In: Economics
Explain the debt crisis in Argentine with particular reference to the pricing of bonds.
Argentina is quite special in that exports are a relatively small part of the economy (about 10 percent). Furthermore, the FX responsive industries, manufactured products, are a small part of this already small number. The economy does not generate much foreign exchange, and it does not benefit from currency weakness to the extent that other economies could there is no natural re-equilibrium effect for the economy.
The government then opted for a middle ground course by retaining government spending to prevent a serious recession. To achieve this, the government has both printed money and borrowed to balance fiscal accounts from the capital markets. At the time, debt / GDP was moderate and credit markets, like Argentina, were amenable to risky credits. This macro-political path had the advantage of being politically palatable in a historically populist society that would likely reject both austere and then-President Macri policies.
Macri had hoped his plan could stimulate growth led domestically, improve government revenues and slowly reduce the deficit. He promised measures to minimize inflation that would trigger a real appreciation of the peso, combined with the growth of GDP. The policy was gambling that higher growth in GDP and a stronger peso would offset the short-term increase in external debt / GDP in future. Continued access to capital markets has been the core idea for the plan, allowing Argentina to borrow money to stimulate domestic GDP. Consequently, both in terms of Argentina's Nuevo Peso (ARS) and US Dollar (USD), the money borrowed from capital markets,
Argentina's debt restructuring is a debt restructuring process that began on January 14, 2005 and allowed Argentina to restart payment on 76 per cent of the US$ 82 billion in sovereign bonds that collapsed in 2001 at the peak of the nation's worst economic crisis in history. A second debt settlement in 2010 took the percentage of bonds under some sort of redemption to 93 percent, while unresolved holdout conflicts continued. Bondholders involved in the settlement negotiated for repayments of about 30 percent of the face value and deferred payment terms and started to be paid on time; the value of their nearly worthless bonds also began to increase.
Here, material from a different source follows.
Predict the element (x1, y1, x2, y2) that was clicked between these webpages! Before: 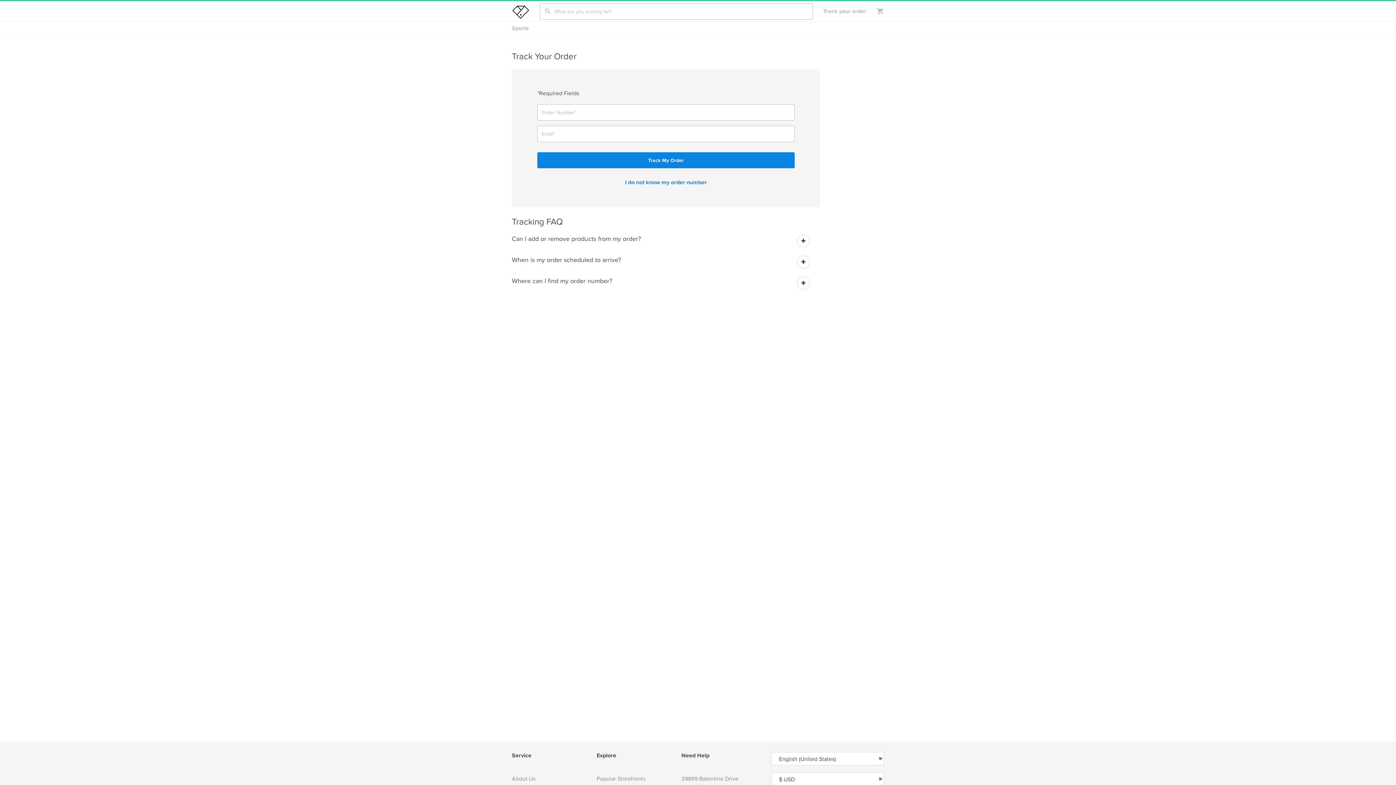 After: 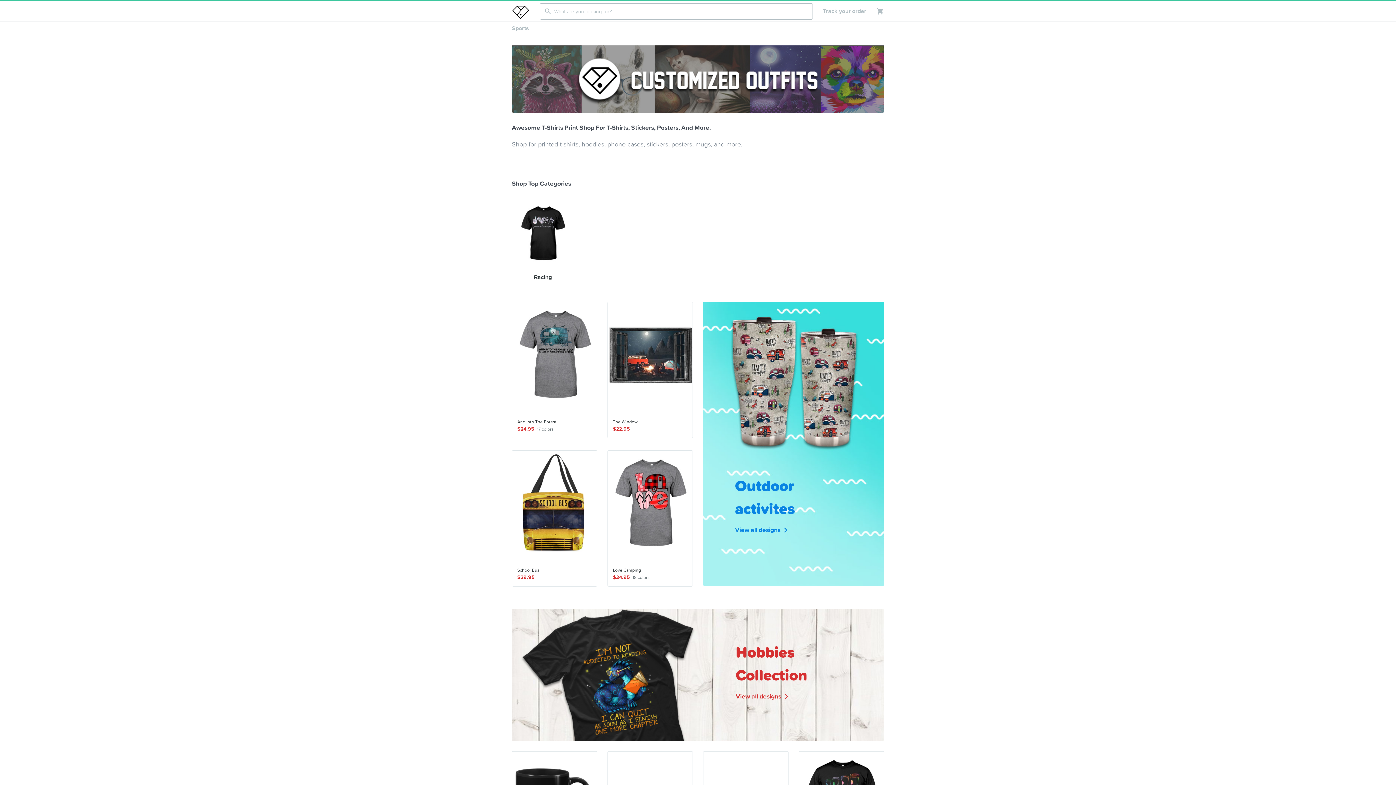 Action: bbox: (512, 2, 540, 20)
Suggested solutions include seeking waivers of the RUFO clause from bondholders or waiting for the RUFO clause to expire by the end of 2014. The dilemma raised international concerns about a small minority's ability to forestall an insolvent country's otherwise agreed debt restructuring and the ruling that led to it was criticized. While the media widely announced that the default ended with payments to the key bondholders in early 2016, several hundred million dollars in outstanding defaulted bonds remained unpaid during Mauricio Macri's presidency, resulting in litigation continuing.